• **WORK INSTRUCTIONS**: Rewrite every item below with "icon" swapped for "button" and all other wording left as it is. Omit the pictures from your answer.

• **DATA EXTRACT**:
_ _ _ _
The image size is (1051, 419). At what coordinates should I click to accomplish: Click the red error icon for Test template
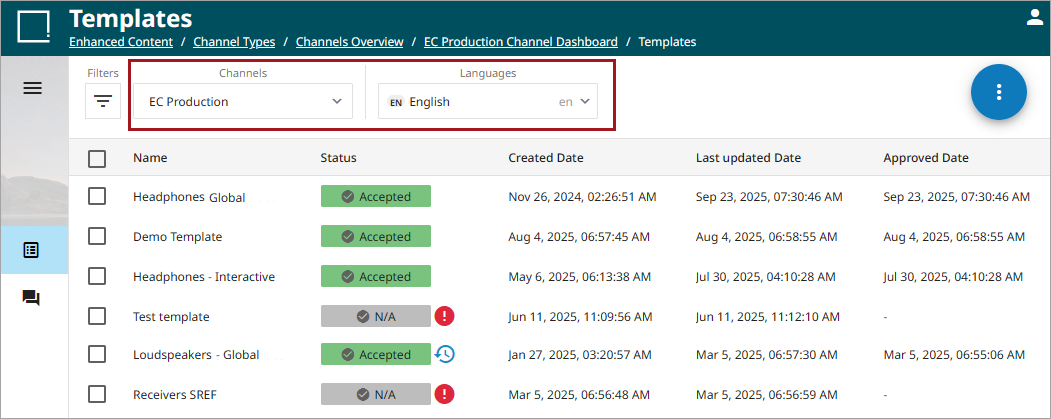[445, 316]

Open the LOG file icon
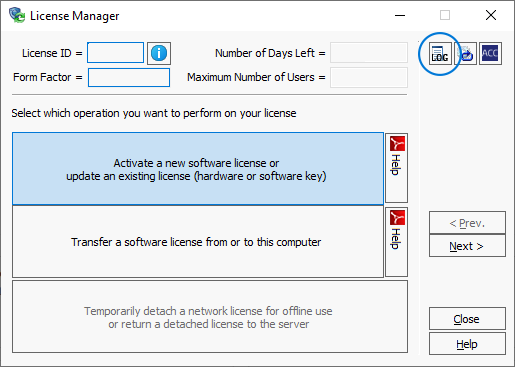[x=440, y=53]
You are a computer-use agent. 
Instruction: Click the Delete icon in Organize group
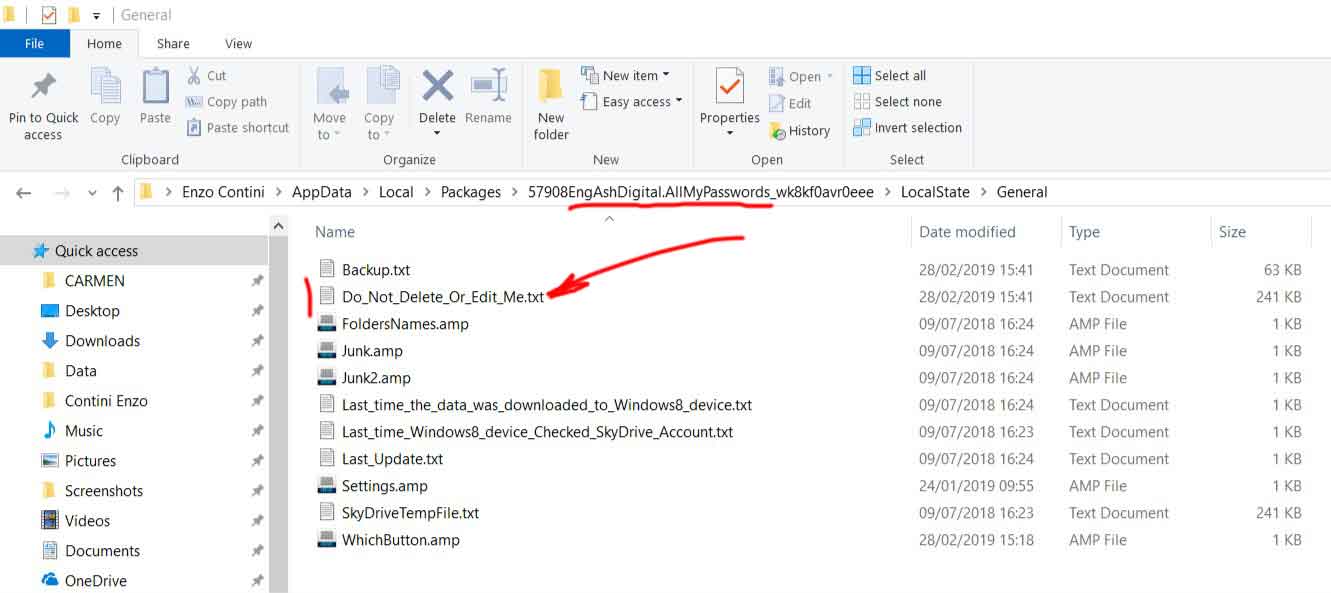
_ _ _ _
• **REPLY TO THE EXERCISE**:
The image size is (1051, 419). At what coordinates should I click to accomplish: Click the red error button for Test template
[445, 316]

Open the LOG file button
[x=440, y=53]
You are a computer-use agent. 
Instruction: Click the Delete button in Organize group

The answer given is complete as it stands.